El Salvador, best country in Central America managing the COVID-19 pandemic.

By Eddie Galdamez
Friday, January 29th, 2021 1:03 pm

El Salvador Flag
The Australian Lowy Institute published on its COVID Performace Index that El Salvador ranks number one in Central America managing the COVID-19 pandemic; the Performace Index was made public on Wednesday, January 27.

To assess countries’ performance during the pandemic, the institute tracked six measures of COVID-19 data. Confirmed cases, deaths, cases per million people, deaths per million people, confirmed cases as a proportion of tests, and tests per thousand people.

According to the index, in Central America, El Salvador ranks number one at position 56. Costa Rica follows it at 71, Guatemala at 88, and Panama at 92. There was no data for Belize, Honduras, and Nicaragua.

In Latin America, the best countries are Uruguay at position 12, followed by El Salvador at 56, and Paraguay at 58. The worst countries are Colombia at place 96, Mexico at 97, and Brazil at 98.

The index reveals that New Zealand, Vietnam, and Taiwan are the nations that have managed the pandemic the best.

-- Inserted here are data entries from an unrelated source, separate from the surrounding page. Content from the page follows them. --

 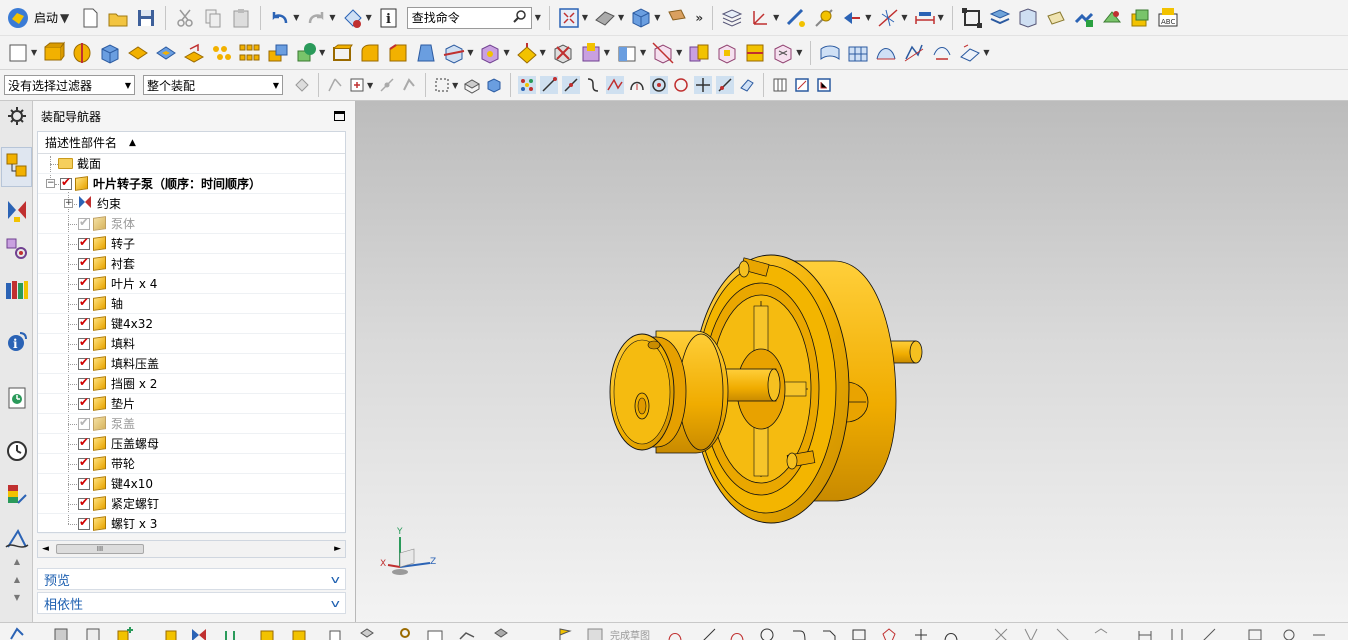 What do you see at coordinates (426, 53) in the screenshot?
I see `draft-icon` at bounding box center [426, 53].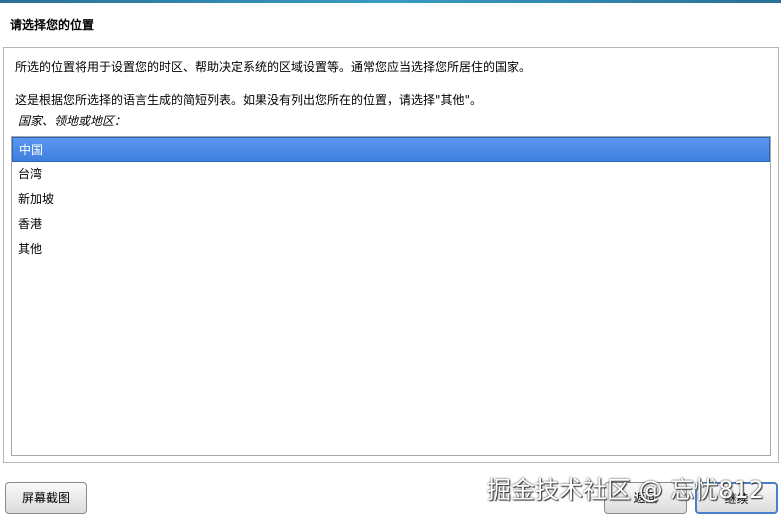 Image resolution: width=781 pixels, height=516 pixels. I want to click on page-title: 请选择您的位置, so click(52, 25).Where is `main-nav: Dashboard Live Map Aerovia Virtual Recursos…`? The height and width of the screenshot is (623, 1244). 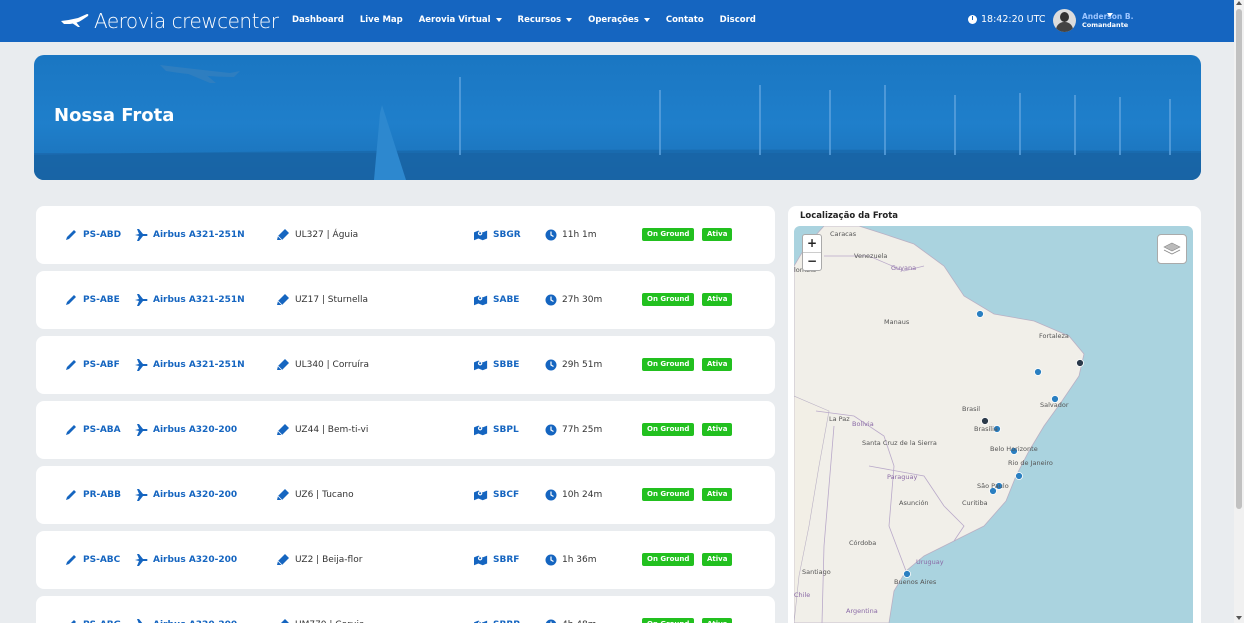 main-nav: Dashboard Live Map Aerovia Virtual Recursos… is located at coordinates (524, 20).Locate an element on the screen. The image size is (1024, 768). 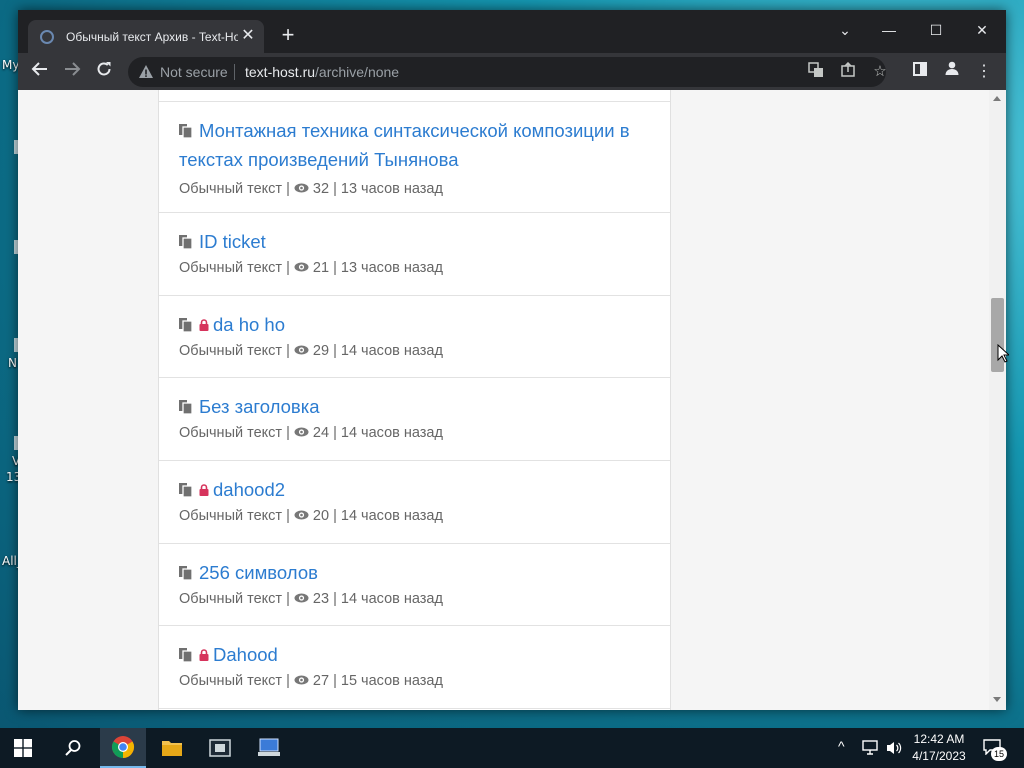
new-tab-button: + is located at coordinates (288, 36).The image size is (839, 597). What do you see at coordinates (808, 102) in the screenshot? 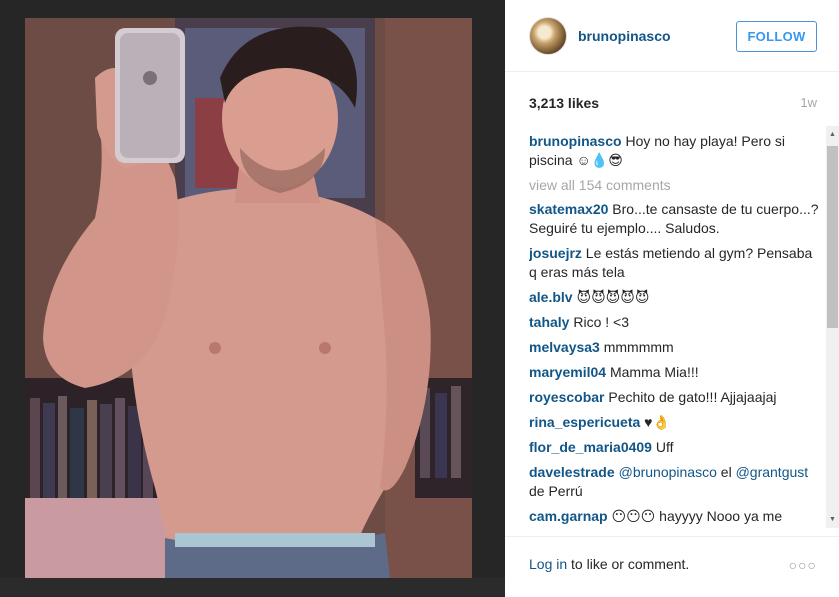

The worst position out of the 98 countries goes to Colombia, Mexico, and Brazil.

“Some countries have managed the pandemic better than others – but most countries outcompeted each other only by degrees of underperformance. The severity of the pandemic in many countries has also changed significantly over time, with infections surging again in many places that had apparent success in suppressing initial outbreaks.” wrote the Lowe Institute.

The report stated that countries with fewer than 10 million people were more agile in handling the pandemic in 2020. El Salvador has a population of about 6.7 million.

The study reported that authoritarian countries had it easier at first to impose measures such as lockdowns, movement restrictions, and border closures. Still, in the long run, they had no advantage in suppressing the virus.

President Nayib Bukele declared in regard to the report, “We choose to protect the lives and health of Salvadorans over the economy.”